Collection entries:
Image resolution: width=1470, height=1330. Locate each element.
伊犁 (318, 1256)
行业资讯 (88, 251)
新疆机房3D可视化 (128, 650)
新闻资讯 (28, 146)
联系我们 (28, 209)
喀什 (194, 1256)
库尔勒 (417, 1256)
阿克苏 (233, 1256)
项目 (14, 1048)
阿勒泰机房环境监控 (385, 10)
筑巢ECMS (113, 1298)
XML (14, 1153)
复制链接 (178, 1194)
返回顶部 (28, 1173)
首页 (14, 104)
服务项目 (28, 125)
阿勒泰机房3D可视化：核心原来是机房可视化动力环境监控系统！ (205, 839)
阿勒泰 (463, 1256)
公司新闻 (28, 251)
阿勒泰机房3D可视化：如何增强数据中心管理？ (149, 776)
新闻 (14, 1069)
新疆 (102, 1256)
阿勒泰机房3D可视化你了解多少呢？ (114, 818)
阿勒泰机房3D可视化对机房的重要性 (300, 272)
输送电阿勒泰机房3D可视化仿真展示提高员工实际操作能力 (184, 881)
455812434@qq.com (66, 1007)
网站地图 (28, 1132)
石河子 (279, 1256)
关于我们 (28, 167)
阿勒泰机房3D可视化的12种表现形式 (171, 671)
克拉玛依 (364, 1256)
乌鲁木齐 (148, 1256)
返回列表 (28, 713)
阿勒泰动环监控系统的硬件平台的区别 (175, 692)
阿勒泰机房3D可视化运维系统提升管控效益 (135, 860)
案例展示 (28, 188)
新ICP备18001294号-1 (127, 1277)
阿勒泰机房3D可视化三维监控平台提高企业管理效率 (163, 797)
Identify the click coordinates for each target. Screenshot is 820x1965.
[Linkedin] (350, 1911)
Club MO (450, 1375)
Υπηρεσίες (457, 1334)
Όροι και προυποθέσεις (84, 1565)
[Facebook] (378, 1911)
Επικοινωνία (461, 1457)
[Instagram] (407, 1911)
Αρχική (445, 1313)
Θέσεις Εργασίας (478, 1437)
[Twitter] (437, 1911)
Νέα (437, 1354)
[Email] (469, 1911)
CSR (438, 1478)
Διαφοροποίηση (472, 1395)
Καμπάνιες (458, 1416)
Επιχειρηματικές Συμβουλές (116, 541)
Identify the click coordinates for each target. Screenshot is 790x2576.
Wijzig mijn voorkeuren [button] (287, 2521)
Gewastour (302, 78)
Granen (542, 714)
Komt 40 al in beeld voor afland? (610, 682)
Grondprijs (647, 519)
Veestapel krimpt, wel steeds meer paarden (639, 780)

Exercise prompt:
Once you have read the entries, repeat them all exactly.

Answer to the exercise:
Image resolution: width=1470, height=1330. Locate each element.
伊犁 (318, 1256)
行业资讯 (88, 251)
新疆机房3D可视化 (128, 650)
新闻资讯 (28, 146)
联系我们 (28, 209)
喀什 (194, 1256)
库尔勒 (417, 1256)
阿克苏 (233, 1256)
项目 (14, 1048)
阿勒泰机房环境监控 (385, 10)
筑巢ECMS (113, 1298)
XML (14, 1153)
复制链接 (178, 1194)
返回顶部 (28, 1173)
首页 (14, 104)
服务项目 (28, 125)
阿勒泰机房3D可视化：核心原来是机房可视化动力环境监控系统！ (205, 839)
阿勒泰 (463, 1256)
公司新闻 (28, 251)
阿勒泰机房3D可视化：如何增强数据中心管理？ (149, 776)
新闻 (14, 1069)
新疆 (102, 1256)
阿勒泰机房3D可视化你了解多少呢？ (114, 818)
阿勒泰机房3D可视化对机房的重要性 (300, 272)
输送电阿勒泰机房3D可视化仿真展示提高员工实际操作能力 (184, 881)
455812434@qq.com (66, 1007)
网站地图 (28, 1132)
石河子 (279, 1256)
关于我们 (28, 167)
阿勒泰机房3D可视化的12种表现形式 (171, 671)
克拉玛依 (364, 1256)
乌鲁木齐 (148, 1256)
返回列表 (28, 713)
阿勒泰动环监控系统的硬件平台的区别 (175, 692)
阿勒泰机房3D可视化运维系统提升管控效益 (135, 860)
案例展示 (28, 188)
新ICP备18001294号-1 (127, 1277)
阿勒泰机房3D可视化三维监控平台提高企业管理效率 (163, 797)
Identify the click coordinates for each target. Screenshot is 820x1965.
[Linkedin] (350, 1911)
Club MO (450, 1375)
Υπηρεσίες (457, 1334)
Όροι και προυποθέσεις (84, 1565)
[Facebook] (378, 1911)
Επικοινωνία (461, 1457)
[Instagram] (407, 1911)
Αρχική (445, 1313)
Θέσεις Εργασίας (478, 1437)
[Twitter] (437, 1911)
Νέα (437, 1354)
[Email] (469, 1911)
CSR (438, 1478)
Διαφοροποίηση (472, 1395)
Καμπάνιες (458, 1416)
Επιχειρηματικές Συμβουλές (116, 541)
Identify the click coordinates for each target. Screenshot is 790x2576.
Wijzig mijn voorkeuren [button] (287, 2521)
Gewastour (302, 78)
Granen (542, 714)
Komt 40 al in beeld voor afland? (610, 682)
Grondprijs (647, 519)
Veestapel krimpt, wel steeds meer paarden (639, 780)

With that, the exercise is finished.